William Eggleston's standing as one of the great masters of color photography is widely acknowledged. But the gradual steps by which he transformed from an unknown into a leading artist are less well known. Steidl has undertaken to trace these steps in an ambitious series of publications. Before Color explored Eggleston's revelatory early black-and-white images, while Chromes selects from more than 5,000 Kodachromes and Ektachromes taken from ten chronologically ordered binders found in a safe in the Eggleston Artistic Trust. This archive had once been used by John Szarkowski, who selected the 48 images printed in the seminal book William Eggleston's Guide, while the rest of the archive has remained almost entirely unpublished. This book presents Eggleston's early Memphis images, his testing of color and compositional strategies, and the development towards the "poetic snapshot." Chromes shows a master in the making.

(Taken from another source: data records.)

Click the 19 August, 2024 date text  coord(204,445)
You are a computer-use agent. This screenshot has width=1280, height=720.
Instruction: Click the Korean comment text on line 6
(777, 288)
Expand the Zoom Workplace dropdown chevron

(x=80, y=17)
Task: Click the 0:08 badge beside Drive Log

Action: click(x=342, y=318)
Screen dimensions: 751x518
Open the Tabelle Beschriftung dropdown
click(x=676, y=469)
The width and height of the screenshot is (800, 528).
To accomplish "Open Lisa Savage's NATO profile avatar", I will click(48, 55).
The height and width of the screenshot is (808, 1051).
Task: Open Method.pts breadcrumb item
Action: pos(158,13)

A few years ago a box was found in the archives of the William Eggleston Artistic Trust in Memphis, containing Eggleston's earliest photography—remarkably, in black and white. The photos were subsequently exhibited and sold at Cheim & Read gallery in New York. This book reunites these photos in their entirety, and shows the artistic beginnings of a pioneer of contemporary photography. In the late 1950s, Eggleston began photographing suburban Memphis using high-speed 35 mm black-and-white film, developing the style and motifs that would come to shape his pivotal color work, including diners, supermarkets, domestic interiors and people engaged in seemingly trivial and banal situations. Now, 50 years later, all the plates in Before Color have been scanned from vintage prints developed by Eggleston in his own darkroom. In the mid-1960s Eggleston discovered color film and was immediately satisfied with the results: "And by God, it worked. Just overnight." Eggleston then abandoned black-and-white photography, but its fundamental influence on his practice is undeniable.